Ellicott has some useful background here in his comments on Matt 16:14:

The passage is of the greatest possible interest as one of the very few that indicate the impressions shaped into beliefs that were floating among the people as to our Lord’s character and mission. They were based, it will be seen in each case, upon a popular doctrine of transmigration, to which the Pharisees had given a place in their system of teaching. The great actors of the past were still in existence. They might, at any great national crisis, reappear to continue and complete their work. Each of the answers has a further special interest of its own.

(1.) The identification of our Lord with the Baptist has already met us as coming from the lips of the tetrarch Antipas, adopted, but not originated, by him as explaining our Lord’s mighty works (Matthew 14:2; Luke 9:7).
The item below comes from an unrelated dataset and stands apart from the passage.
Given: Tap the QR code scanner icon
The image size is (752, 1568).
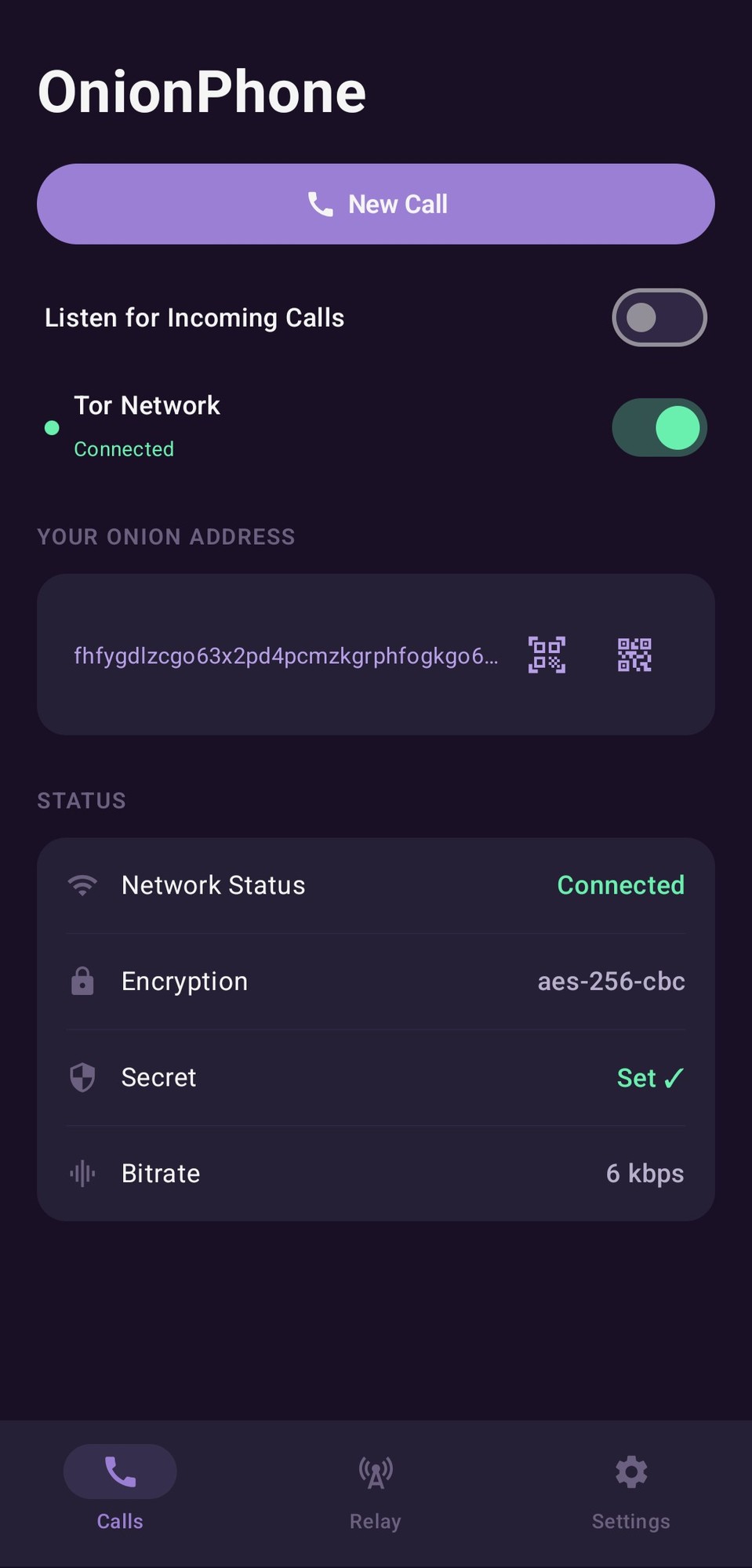Looking at the screenshot, I should click(x=547, y=655).
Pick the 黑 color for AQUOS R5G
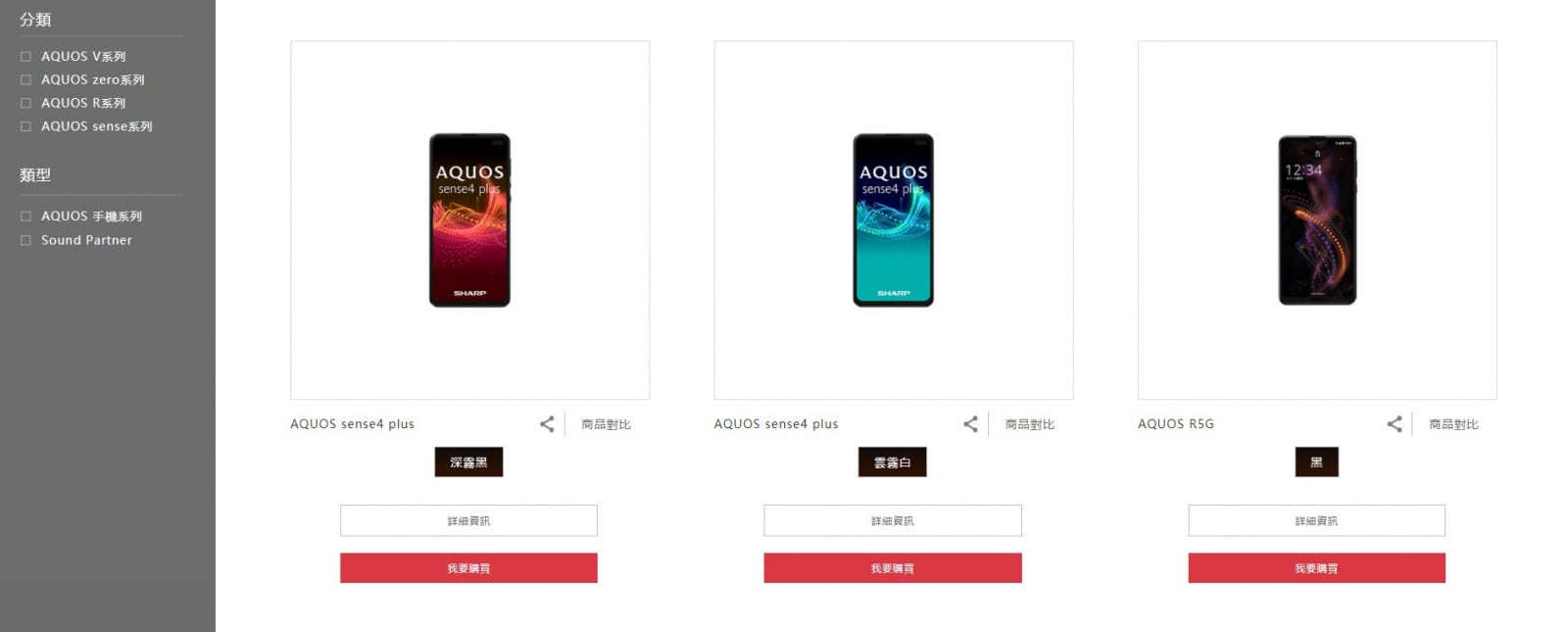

(2.) The belief that Elijah had reappeared was of the same nature. He was expected as the forerunner of the Messiah (Malachi 4:5). The imagination of the people had at first seen in the Baptist the reappearance of the Tishbite, but he, though working in the spirit and power of Elijah, had disclaimed the character which was thus ascribed to him, and it was natural that the imagination of the people should now turn to One who appeared to them as simply continuing his work. The character of our Lord’s recent miracles, corresponding as it did to that which was recorded as wrought by Elijah for the widow of Sarepta (1 Kings 17:14), had probably strengthened that impression.

(3.) The name of Jeremiah introduces a new train of legendary thought. The impression made by that prophet on the minds of men had led to something like a mythical after-growth. It was said that the spirit of Jeremiah had passed into Zechariah (see Note on Matthew 27:9), and on that assumption another reappearance might well seem probable. He, it was believed, had hidden the ark, and the tabernacle, and the altar of incense in a cave in “the mountain where Moses climbed up and saw the heritage of God”—i.e., in Nebo, or Pisgah (2 Maccabees 2:1-7)—and was expected to come and guide the people in the time “when God should gather His people together” to the place of concealment. He had appeared to Judas Maccabeus in a vision as “a man with grey hairs, and exceeding glorious,” and as the guardian prophet of the people, praying for them and for the Holy City, had given him a golden sword as the gift of God (2 Maccabees 15:13-16). As the prophet who had foretold the new covenant and the coming of the Lord our Righteousness (Jeremiah 23:6; Jeremiah 31:31) he was identified, as thoroughly as Isaiah, with the Messianic expectations of the people. Something, we may add, there may have been in our Lord’s human aspect, as a Man of sorrows and acquainted with grief, which may have helped to suggest this identification with the prophet who was, above all others of the goodly company, a prophet of lamentations and tears and woe.

(4.) The last conjecture was more vague and undefined, and was probably the resource of those who were impressed with wonder at our Lord’s words and works, and yet could not bring themselves to acknowledge Him as what He claimed to be. All the four conjectures, it will be seen, fell far short of the recognition of the Christ.

Thus, it appears that the specific mention of Jeremiah was simply used as an exemplar or arch-type of one the many other ancient prophets.